● Text for analysis
# # # #

1,191
Views
2
CrossRef citations to date
0
Altmetric
Research Article

Documentation of the patient’s smoking status in common chronic diseases – analysis of medical narrative reports using the ULMFiT based text classification

ORCID Icon, , &
Article: 2004664 | Received 23 May 2021, Accepted 06 Nov 2021, Published online: 23 Nov 2021

ABSTRACT

Introduction:

Smoking cessation is essential part of a successful treatment in many chronic diseases. Our aim was to analyse how actively clinicians discuss and document patients’ smoking status into electronic health records (EHR) and deliver smoking cessation assistance.

Methods:

We analysed the results using a combination of rule and deep learning-based algorithms. Narrative reports of all adult patients, whose treatment started between years 2010 and 2016 for one of seven common chronic diseases, were followed for two years. Smoking related sentences were first extracted with a rule-based algorithm. Subsequently, pre-trained ULMFiT-based algorithm classified each patient’s smoking status as a current smoker, ex-smoker, or never smoker. A rule-based algorithm was then again used to analyse the physician-patient discussions on smoking cessation among current smokers.

# # # #

● Information shown

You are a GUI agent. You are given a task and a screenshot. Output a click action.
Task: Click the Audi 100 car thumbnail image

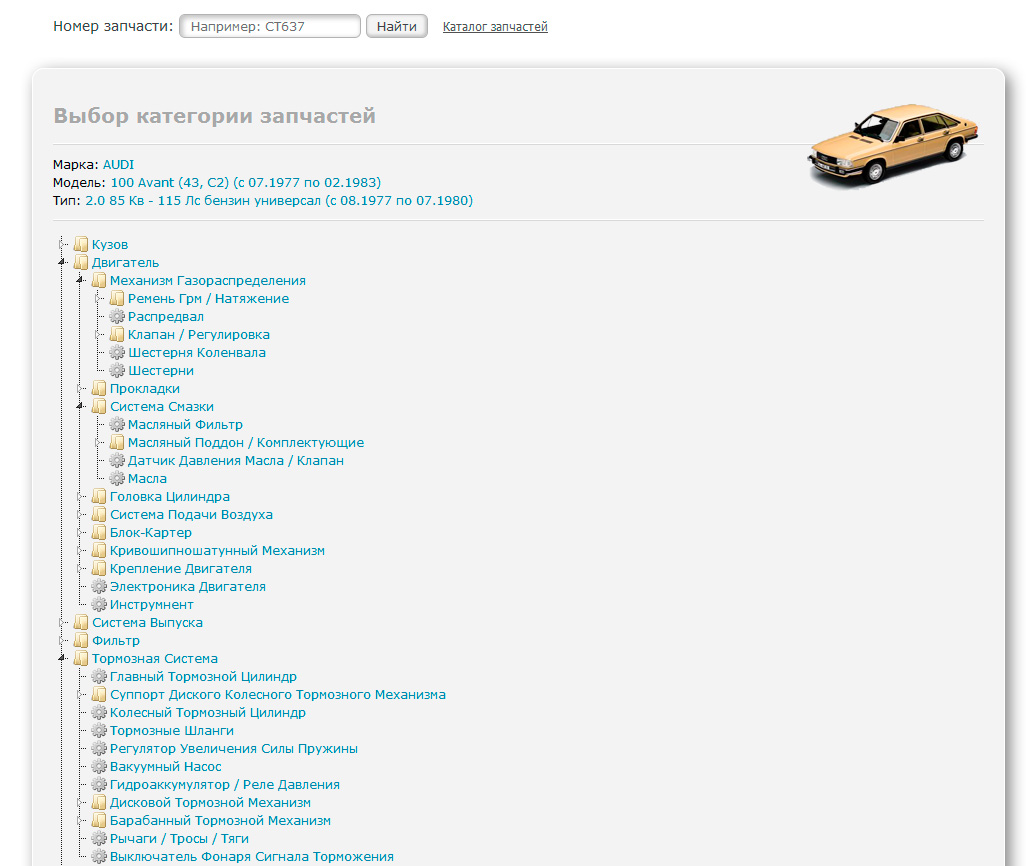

# # # #

● Task instructions
1. Answer these questions from the smoking-status abstract:
(a) According to the introduction, what did the authors aim to analyze about clinicians?
(b) Between which years did the included patients' treatment start?
(c) Into which three categories did the ULMFiT-based algorithm classify each patient's smoking status?
2. Duplicate everything in the smoking-status abstract from "Smoking cessation is" down to "smoking cessation assistance.".
The listing has no role in this.

● Exercise answers
1.
(a) How actively clinicians discuss and document patients' smoking status into electronic health records (EHR) and deliver smoking cessation assistance.
(b) Between 2010 and 2016.
(c) Current smoker, ex-smoker, or never smoker.

2.
Smoking cessation is essential part of a successful treatment in many chronic diseases. Our aim was to analyse how actively clinicians discuss and document patients’ smoking status into electronic health records (EHR) and deliver smoking cessation assistance.